AED is an Illinois-based trade association representing companies involved in the distribution, rental, and support of equipment used in construction, mining, forestry, power generation, agriculture, and industrial applications.

Economic impacts of infrastructure investment go beyond just the construction industry, the report notes. Each dollar expended on infrastructure generates approximately 35 cents in direct economic activity for manufacturers; 20 cents for professional and business services providers; and 10 cents for the finance, insurance, real estate, rental, and leasing sectors.

Infrastructure investment also produces revenue for government at all levels, according to the report. Over the span of two decades, one dollar in aggregate infrastructure spending results in 96 cents in tax revenue. Each dollar specifically spent on highways and streets during that same period returned about 35 cents in tax revenue, with 23 cents of that amount accruing at the federal level.
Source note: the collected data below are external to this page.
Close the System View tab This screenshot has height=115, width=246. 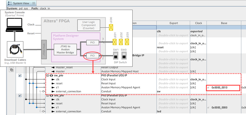[34, 3]
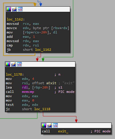Click group-nodes icon on loc_1178 node
This screenshot has width=115, height=139.
(19, 64)
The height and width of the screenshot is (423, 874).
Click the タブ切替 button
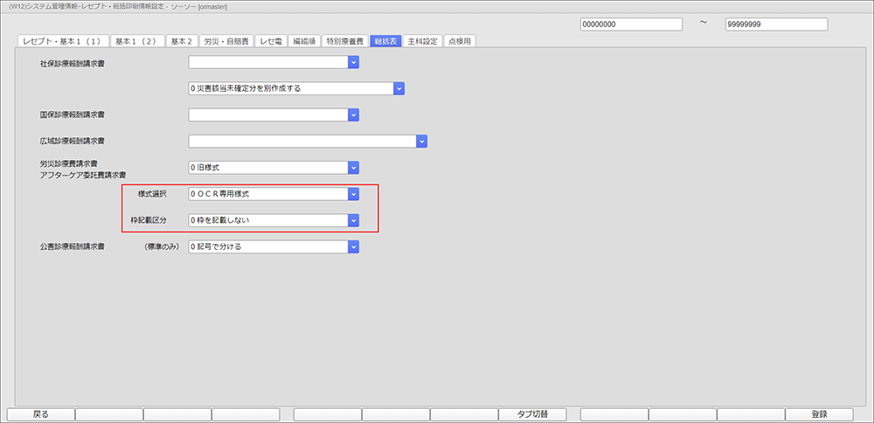coord(531,414)
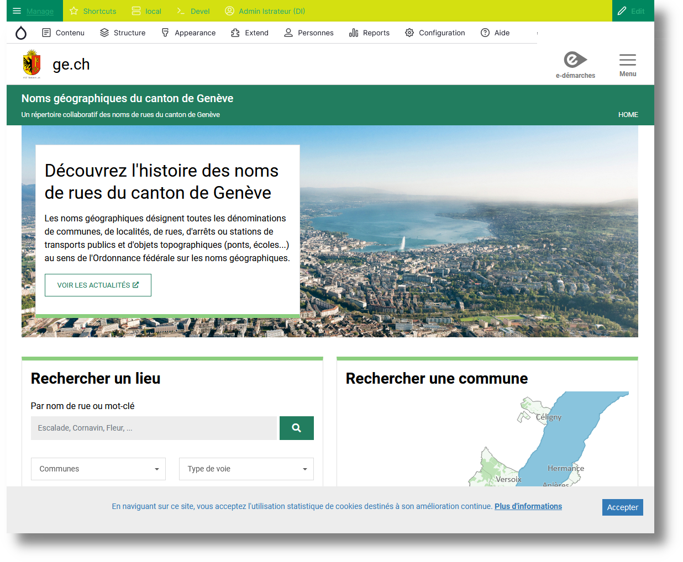
Task: Click the Accepter cookie button
Action: click(622, 507)
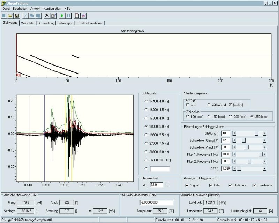Open a file via folder icon
This screenshot has height=223, width=279.
[10, 16]
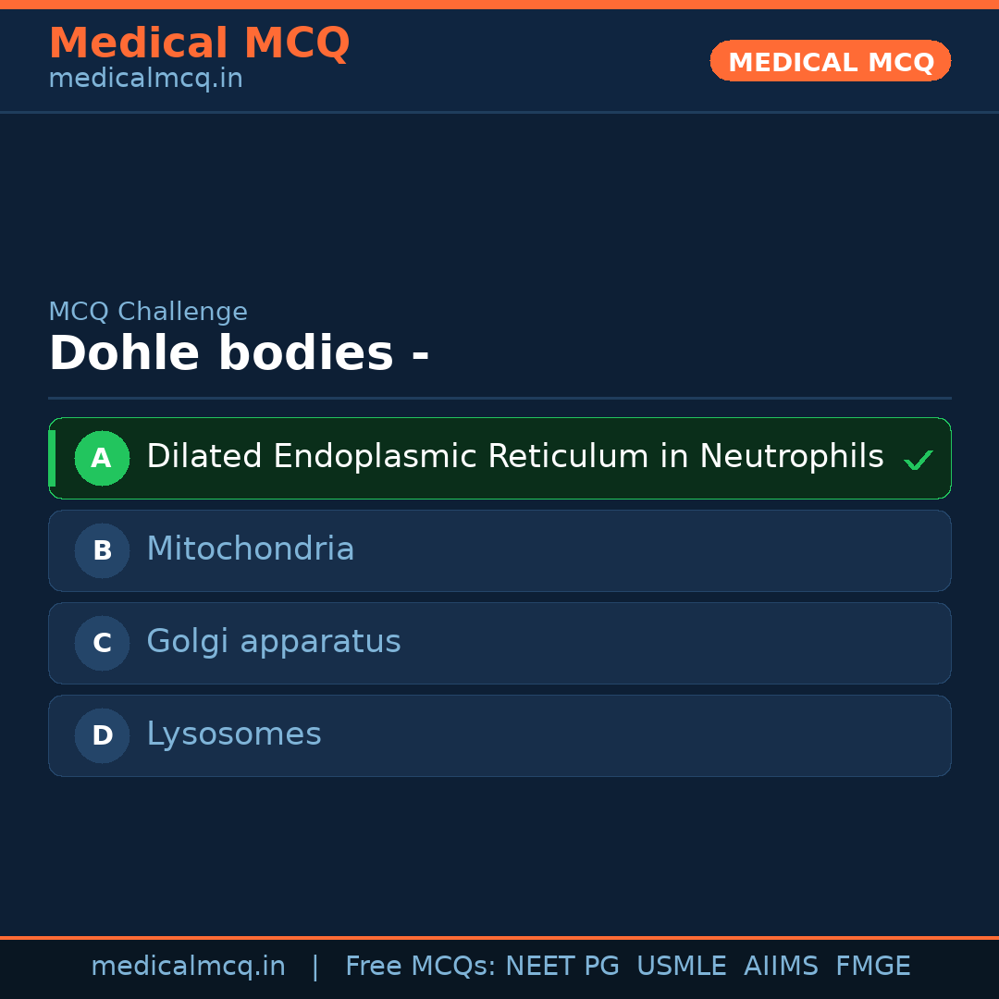Click the green checkmark on option A
The width and height of the screenshot is (999, 999).
[918, 460]
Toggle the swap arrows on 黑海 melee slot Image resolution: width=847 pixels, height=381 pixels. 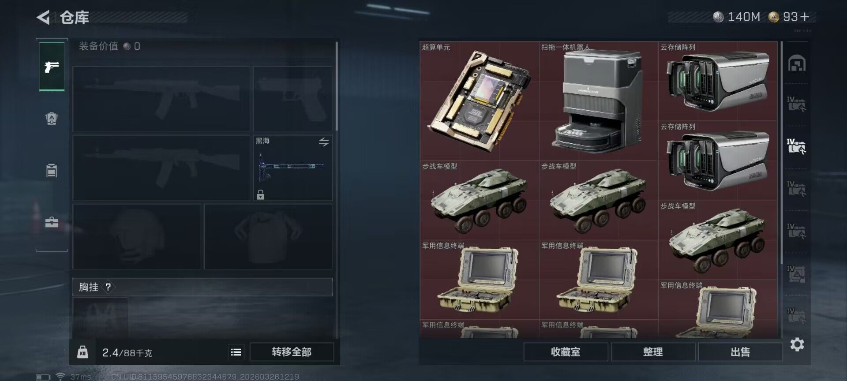(x=324, y=142)
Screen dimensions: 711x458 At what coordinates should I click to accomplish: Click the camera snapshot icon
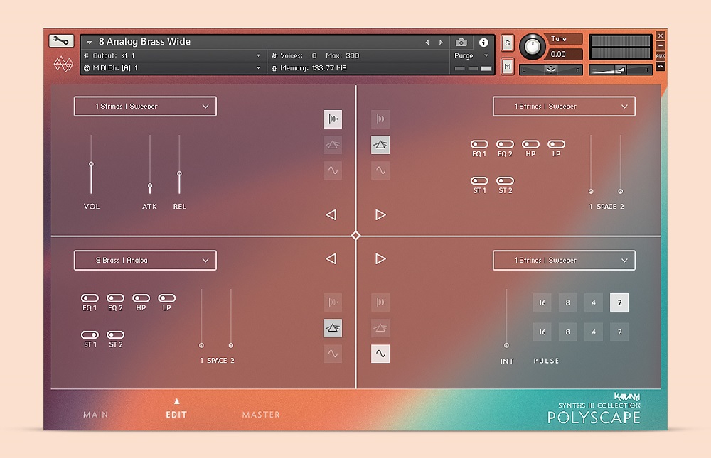461,42
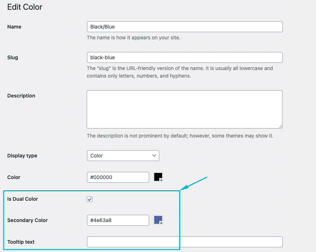Image resolution: width=316 pixels, height=252 pixels.
Task: Open the blue secondary color swatch picker
Action: 158,220
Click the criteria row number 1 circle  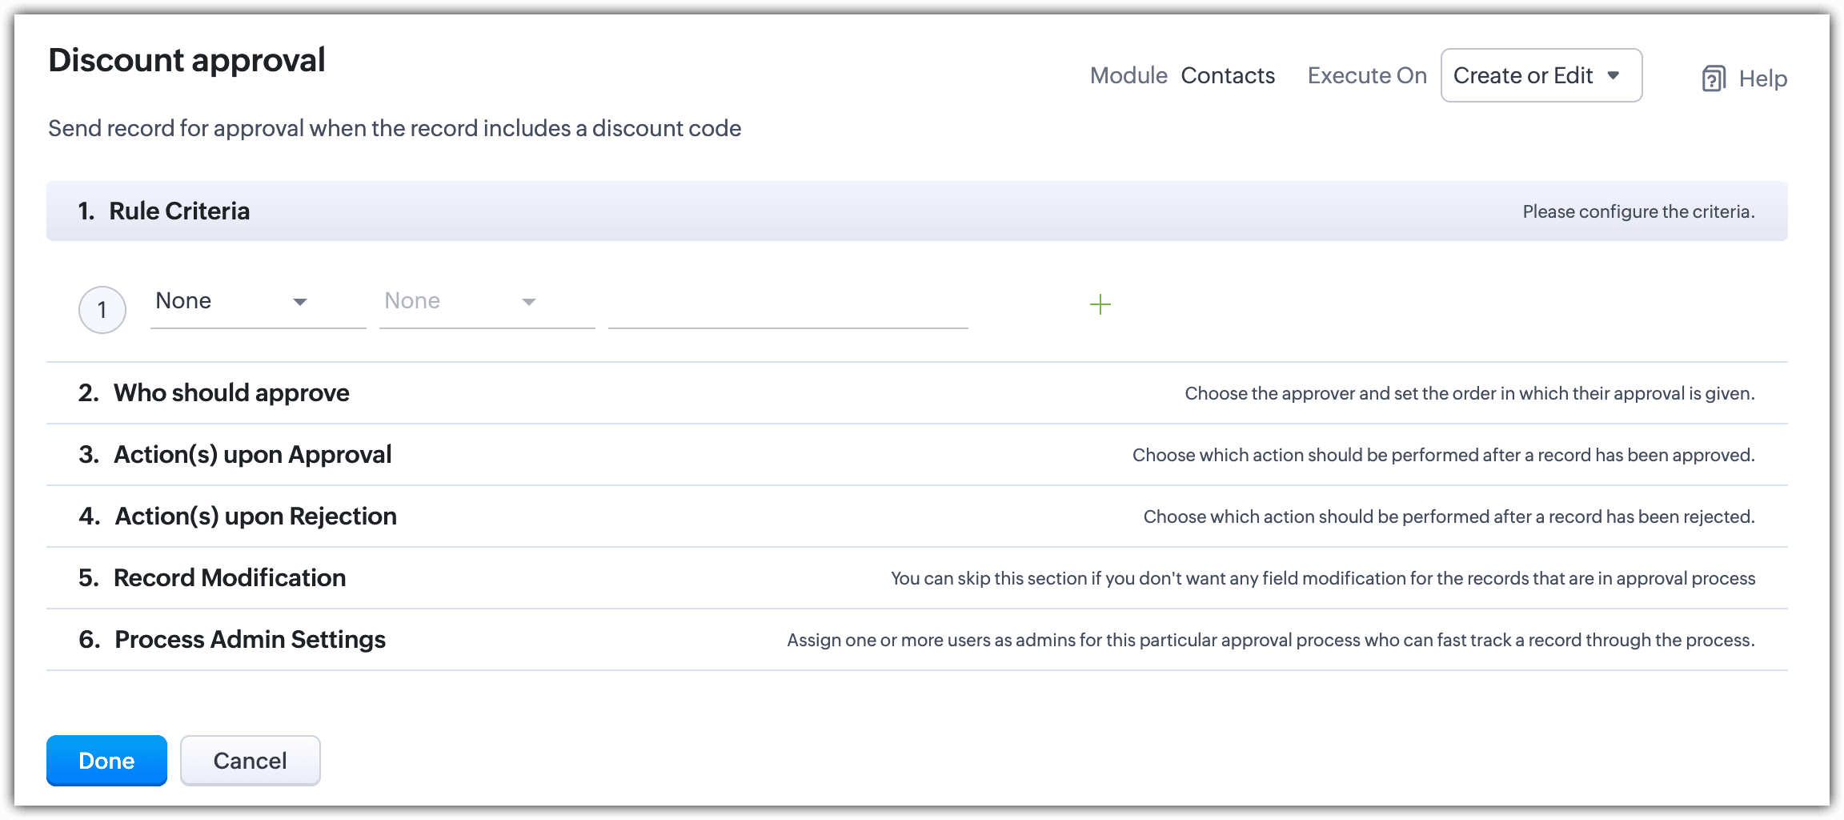[x=102, y=310]
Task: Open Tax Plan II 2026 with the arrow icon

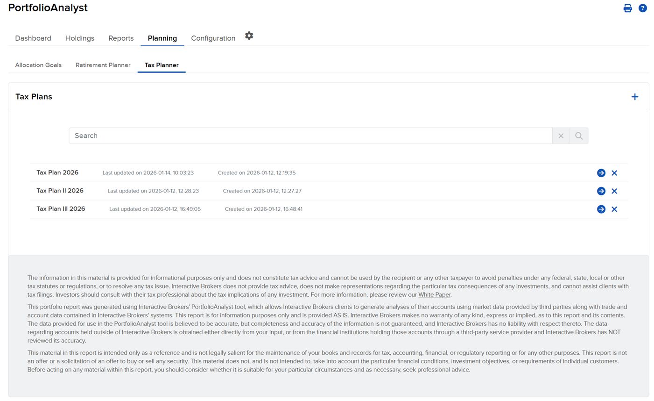Action: [x=601, y=191]
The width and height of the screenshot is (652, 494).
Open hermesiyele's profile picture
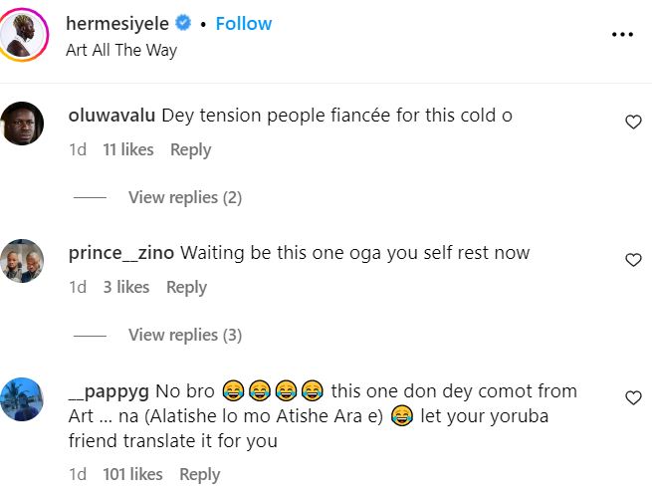pos(24,35)
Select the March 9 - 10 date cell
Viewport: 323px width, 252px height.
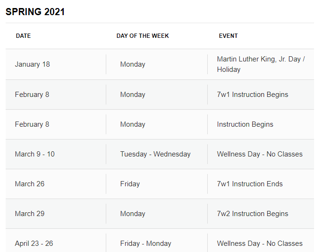[34, 154]
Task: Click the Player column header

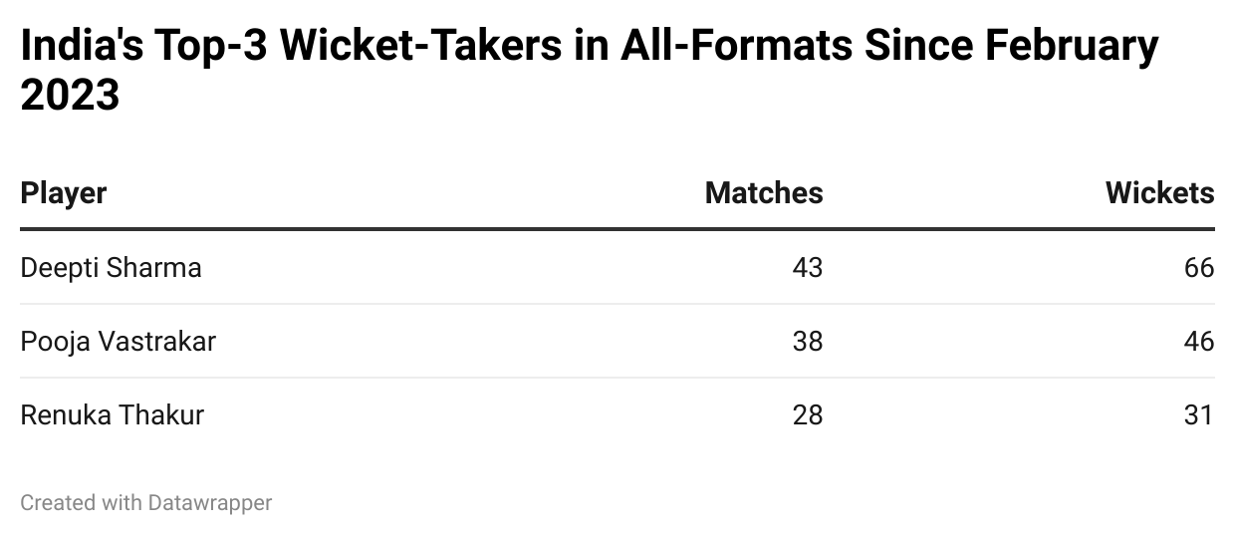Action: pos(64,193)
The report also concludes that the United States, to adequately fund public infrastructure, must pursue innovative financing mechanisms that go beyond the gas tax and do not further increase budget deficits. Examples of these mechanisms include public/private partnerships, tolled highway lanes, and individual and corporate contributions to road financing.

“The William and Mary report strengthens the fiscal conservative case for infrastructure,” Christian Klein, AED’s vice president of government affairs, said in a statement. “The $39 billion the federal government invests in roads and bridges this year will generate close to $9 billion in additional federal tax revenues over the next 20 years. That’s a win/win proposition for both the American people and the government.”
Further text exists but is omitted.